=== DOCUMENT TEXT ===
■ ■ ■ ■ ■ ■ ■

Co-administration of clarithromycin increased the mean Css,max of tegoprazan and M1 by 1.6- and 2.0-fold and the mean AUCss,tau of them by 2.5- and 2.5-fold compared with alone, respectively. This result was comparable with it of the tegoprazan based triple regimen in healthy subjects [10]. Clarithromycin has been a well-known CYP3A4 inhibitor [8] and tegoprazan was classified as a substrate of CYP3A4. Clarithromycin would inhibit CYP3A4 in intestine and liver, which results in increasing absorption and reducing metabolism of tegoprazan followed by the increased exposure and half-life of tegoprazan. Furthermore, exposure of M1 rather increased, although the inhibition of CYP3A4 by clarithromycin in the metabolism of tegoprazan after co-administration was expected to reduce exposure of M1. Considering the extended half-life and the increased exposure of M1, clarithromycin, which may be involved in the metabolism of M1, is a potent inhibitor for CYP3A4 or p-glycoprotein (p-gp), but the further studies are need to evaluate it. Clarithromycin is known to have pKa of 8.99 and be degradable in the low pH [11]. When the gastric pH is elevated, the non-ionized form of clarithromycin increases in the gastrointestinal tract, which enhances its bioavailability. Because tegoprazan rapidly elevates the gastric pH by directly inhibiting H+/K+ pump, bioavailability increase of clarithromycin increased exposures of it and its metabolite (14-OH-clarithromycin) in co-administration with tegoprazan. Furthermore, because 14-OH-clarithromycin was also known to be metabolized by CYP3A4 [8], competition with tegoprazan or M1 as a CYP3A4 substrate may explain its exposure increase. The above increases were comparable with the study results in vonoprazan [12] and YH4808 [13] based triple regimen in healthy subjects, which are a class of P-CAB and metabolized by CYP3A4 or expected to inhibit CYP3A4 [14,15].

■ ■ ■ ■ ■ ■ ■

=== USING THE INFORMATION ===
A) For each statement, say whether it agrees with the passage on tegoprazan and clarithromycin, and quote the words from the passage that decide it. (i) Co-administration of clarithromycin raised the mean AUCss,tau of tegoprazan 2.5-fold. (ii) Clarithromycin has a pKa of 8.99. (iii) Exposure of M1 went down when clarithromycin was co-administered.
B) According to the passage on tegoprazan and clarithromycin, what does tegoprazan directly inhibit to raise gastric pH?
C) Carry on with the passage on tegoprazan and clarithromycin, starting after its last sentence.

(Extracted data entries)
■ ■ ■ ■ ■ ■ ■

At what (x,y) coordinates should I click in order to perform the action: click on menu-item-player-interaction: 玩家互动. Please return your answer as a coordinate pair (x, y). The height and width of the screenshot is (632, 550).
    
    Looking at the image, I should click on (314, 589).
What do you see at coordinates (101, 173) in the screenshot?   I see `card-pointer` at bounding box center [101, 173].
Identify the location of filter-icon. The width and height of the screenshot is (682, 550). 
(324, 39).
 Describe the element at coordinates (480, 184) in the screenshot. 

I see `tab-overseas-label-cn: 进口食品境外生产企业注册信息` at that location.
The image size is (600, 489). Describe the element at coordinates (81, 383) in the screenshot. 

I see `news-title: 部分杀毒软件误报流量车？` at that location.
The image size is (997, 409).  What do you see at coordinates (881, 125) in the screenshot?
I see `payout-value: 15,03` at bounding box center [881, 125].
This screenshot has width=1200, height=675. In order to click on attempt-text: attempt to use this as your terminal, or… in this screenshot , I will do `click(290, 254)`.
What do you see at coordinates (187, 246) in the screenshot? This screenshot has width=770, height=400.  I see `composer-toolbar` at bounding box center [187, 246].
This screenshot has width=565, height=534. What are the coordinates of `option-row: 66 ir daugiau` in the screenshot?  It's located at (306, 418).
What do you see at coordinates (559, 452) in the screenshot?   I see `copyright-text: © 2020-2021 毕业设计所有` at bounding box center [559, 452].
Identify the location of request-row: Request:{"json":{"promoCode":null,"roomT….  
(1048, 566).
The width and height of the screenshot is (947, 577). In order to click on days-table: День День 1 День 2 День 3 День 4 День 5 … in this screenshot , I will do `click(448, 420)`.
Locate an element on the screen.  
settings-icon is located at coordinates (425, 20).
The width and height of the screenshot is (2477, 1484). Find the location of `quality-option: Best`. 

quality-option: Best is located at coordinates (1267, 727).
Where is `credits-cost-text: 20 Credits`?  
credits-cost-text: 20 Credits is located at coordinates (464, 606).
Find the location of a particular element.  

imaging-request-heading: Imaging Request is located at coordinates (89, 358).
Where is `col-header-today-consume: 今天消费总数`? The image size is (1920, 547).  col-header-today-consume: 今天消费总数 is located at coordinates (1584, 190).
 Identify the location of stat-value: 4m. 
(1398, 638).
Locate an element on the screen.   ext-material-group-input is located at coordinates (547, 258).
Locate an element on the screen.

■ ■ ■ ■ ■ ■ ■

=== LIST OF ANSWERS ===
A)
(i) Yes: "increased the mean Css,max of tegoprazan and M1 by 1.6- and 2.0-fold and the mean AUCss,tau of them by 2.5- and 2.5-fold compared with alone"
(ii) Yes: "Clarithromycin is known to have pKa of 8.99"
(iii) No: "exposure of M1 rather increased"

B) The H+/K+ pump.

C)
In conclusion, there may exist drug interaction that lead to reciprocal increase in plasma drug concentrations when tegoprazan and clarithromycin were administrated in combination and no safety concerns were raised. It is suggested that an in-depth analysis of the concentration-response relationship is necessary to determine whether these concentration changes warrant clinical action.
Footnotes
Funding: This study was sponsored by HK inno.N Corp., Seoul, Republic of Korea.
Conflict of Interest: - Author: Heechan Lee, Seokuee Kim, Bongtae Kim and Geun Seog Song are employees of HK inno.N Corp. Jong-Lyul Ghim declare no conflicts of interest
- Reviewers: Nothing to declare
- Editors: Nothing to declare
Reviewer: This article was reviewed by peer experts who are not TCP editors.
- Conceptualization: Kim B, Song GS, Shin JG, Ghim JL.
- Data curation: Oh M, Ghim JL.
- Formal analysis: Oh M, Ghim JL.
- Investigation: Oh M, Ghim JL.
- Writing - original draft: Lee H, Kim S.
- Writing - review & editing: Lee H, Kim S.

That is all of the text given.